Quebra de receitas na Ligue 1 agrava espiral financeira e ameaça estatuto de “top 5”

Receitas médias caem para €120,3M e perdas sobem para €459M; incerteza nas transmissões domesticas e fim do impulso da CVC pressionam salários e estratégia dos clubes.

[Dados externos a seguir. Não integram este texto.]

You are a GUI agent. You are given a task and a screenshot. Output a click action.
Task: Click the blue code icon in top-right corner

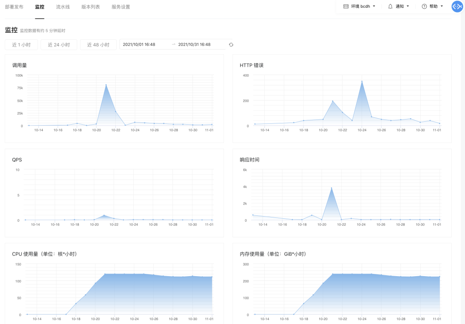[457, 6]
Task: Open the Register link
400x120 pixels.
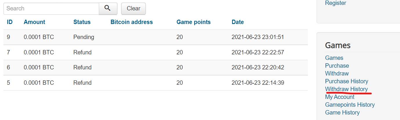Action: (x=336, y=3)
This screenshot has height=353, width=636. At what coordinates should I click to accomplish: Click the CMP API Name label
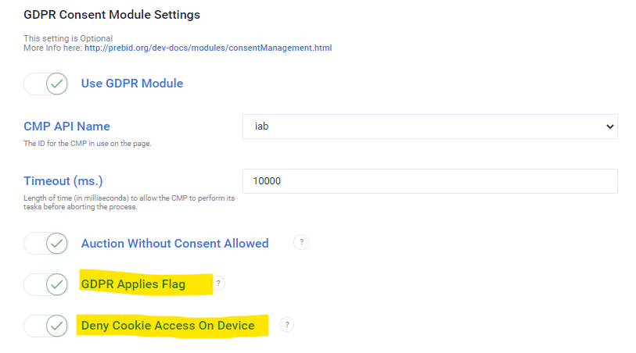pyautogui.click(x=66, y=127)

25 mai 2026 • há 10 horas • Leitura original: Off The Pitch
Quebra de receitas na Ligue 1 agrava espiral financeira e ameaça estatuto de “top 5” — Off The Pitch

O que aconteceu

As contas mais recentes dos clubes da Ligue 1 mostram uma queda acentuada das receitas médias de €141,7M (2023/24) para €120,3M (2024/25), enquanto os custos apenas recuam ligeiramente de €157,2M para €153M. As perdas combinadas disparam para €459M (face a €164M no ano anterior). A Direção Nacional de Controlo e Gestão (DNCG) instruiu os clubes a orçamentarem €0 de receitas domésticas de transmissão a partir de 2025/26, num contexto de colapso de acordos com DAZN e BeIN Sports e lançamento do canal próprio Ligue 1+.

Por Que Importa

  • Pressão imediata em tesouraria e maior dependência do financiamento dos proprietários para cobrir salários e recrutamento, sob risco de cortes que fragilizam competitividade e receitas futuras.
  • Transmissões: mercado doméstico enfraquecido; a solução Ligue 1+ sinaliza dificuldade em monetizar direitos junto de operadores, elevando incerteza de fluxos previsíveis.
  • Modelo assente em vendas de jogadores: lucros de transferências crescem, mas servem cada vez mais para cobrir perdas estruturais, aumentando volatilidade.
  • Risco de perda de estatuto entre as grandes ligas europeias, com Primeira Liga, Eredivisie e Pro League belga a ganhar terreno em audiências, receitas e desempenho europeu.

Números

  • Receitas médias: €120,3M (↓ de €141,7M).
  • Custos médios: €153,0M (↓ de €157,2M).
  • Perdas agregadas: €459M (↑ de €164M).
  • Massa salarial média: €97,1M (↓ de €103,6M).
  • Receitas médias de transmissão: €40,4M (↓ de €44,8M); DNCG: orçamento com €0 doméstico em 2025/26.
  • Acordo CVC: €1,5 mil milhões; cerca de €1,2 mil milhões distribuídos aos clubes, com tranches antecipadas e efeito a esvair-se em 2024/25.
  • Casos de estudo: Lille com lucro de €81M (impulsionado pela UEFA Champions League); Lyon com –€201M; Marselha com –€104,7M; Stade Rennes: €118,8M em mais‑valias de vendas mas –€27M líquido.

Contexto

  • O peso do Paris Saint‑Germain distorce médias (receitas muito acima do resto), amplificando diferenças internas.
  • Projetada reforma de governação em França segue para o parlamento (18 de Maio), incluindo eventual reforço do papel da Federação e criação de sociedade detida pelos clubes; impacto financeiro imediato não confirmado.

E agora?

  • Clubes enfrentam escolha entre cortes salariais e manutenção de competitividade via injeções de capital dos acionistas.
  • Sustentabilidade passará por diversificar receitas (matchday, comercial, internacional) e melhorar previsibilidade dos direitos de transmissão, enquanto a Ligue 1+ procura tração num mercado adverso.